- **Provided information**
>>>

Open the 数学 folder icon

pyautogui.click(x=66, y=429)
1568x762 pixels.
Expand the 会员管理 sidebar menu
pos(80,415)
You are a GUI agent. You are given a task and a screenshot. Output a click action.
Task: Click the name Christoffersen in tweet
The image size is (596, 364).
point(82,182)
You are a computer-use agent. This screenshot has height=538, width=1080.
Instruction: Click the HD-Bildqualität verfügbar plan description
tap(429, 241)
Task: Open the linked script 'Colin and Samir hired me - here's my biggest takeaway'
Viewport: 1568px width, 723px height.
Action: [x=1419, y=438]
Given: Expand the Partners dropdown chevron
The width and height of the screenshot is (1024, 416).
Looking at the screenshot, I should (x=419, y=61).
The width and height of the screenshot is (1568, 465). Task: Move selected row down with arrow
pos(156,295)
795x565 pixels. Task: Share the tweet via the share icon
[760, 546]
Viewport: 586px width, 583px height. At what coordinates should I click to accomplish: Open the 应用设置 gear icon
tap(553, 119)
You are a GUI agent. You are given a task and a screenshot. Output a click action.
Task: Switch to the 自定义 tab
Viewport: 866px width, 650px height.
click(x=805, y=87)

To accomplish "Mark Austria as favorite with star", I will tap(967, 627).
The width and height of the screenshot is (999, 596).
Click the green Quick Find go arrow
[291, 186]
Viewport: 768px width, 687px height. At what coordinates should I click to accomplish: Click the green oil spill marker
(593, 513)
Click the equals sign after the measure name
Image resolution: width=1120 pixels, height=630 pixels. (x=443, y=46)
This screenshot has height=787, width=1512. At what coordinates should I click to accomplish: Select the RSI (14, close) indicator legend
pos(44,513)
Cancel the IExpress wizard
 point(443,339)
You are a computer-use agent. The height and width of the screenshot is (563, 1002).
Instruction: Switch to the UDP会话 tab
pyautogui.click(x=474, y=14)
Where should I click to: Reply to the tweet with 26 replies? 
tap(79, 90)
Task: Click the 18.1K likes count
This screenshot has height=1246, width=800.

<<<

- **Aim**
Copy out the whole listing above line for line, with no changes.

- **Exercise solution**
Open the 数学 folder icon

pyautogui.click(x=66, y=429)
1568x762 pixels.
Expand the 会员管理 sidebar menu
pos(80,415)
You are a GUI agent. You are given a task and a screenshot. Output a click action.
Task: Click the name Christoffersen in tweet
The image size is (596, 364).
point(82,182)
You are a computer-use agent. This screenshot has height=538, width=1080.
Instruction: Click the HD-Bildqualität verfügbar plan description
tap(429, 241)
Task: Open the linked script 'Colin and Samir hired me - here's my biggest takeaway'
Viewport: 1568px width, 723px height.
Action: [x=1419, y=438]
Given: Expand the Partners dropdown chevron
The width and height of the screenshot is (1024, 416).
Looking at the screenshot, I should (x=419, y=61).
The width and height of the screenshot is (1568, 465). Task: Move selected row down with arrow
pos(156,295)
795x565 pixels. Task: Share the tweet via the share icon
[760, 546]
Viewport: 586px width, 583px height. At what coordinates should I click to accomplish: Open the 应用设置 gear icon
tap(553, 119)
You are a GUI agent. You are given a task and a screenshot. Output a click action.
Task: Switch to the 自定义 tab
Viewport: 866px width, 650px height.
click(x=805, y=87)

To accomplish "Mark Austria as favorite with star", I will tap(967, 627).
The width and height of the screenshot is (999, 596).
Click the green Quick Find go arrow
[291, 186]
Viewport: 768px width, 687px height. At what coordinates should I click to accomplish: Click the green oil spill marker
(593, 513)
Click the equals sign after the measure name
Image resolution: width=1120 pixels, height=630 pixels. (x=443, y=46)
This screenshot has height=787, width=1512. At what coordinates should I click to accomplish: Select the RSI (14, close) indicator legend
pos(44,513)
Cancel the IExpress wizard
 point(443,339)
You are a computer-use agent. The height and width of the screenshot is (563, 1002).
Instruction: Switch to the UDP会话 tab
pyautogui.click(x=474, y=14)
Where should I click to: Reply to the tweet with 26 replies? 
tap(79, 90)
Task: Click the 18.1K likes count
This screenshot has height=1246, width=800.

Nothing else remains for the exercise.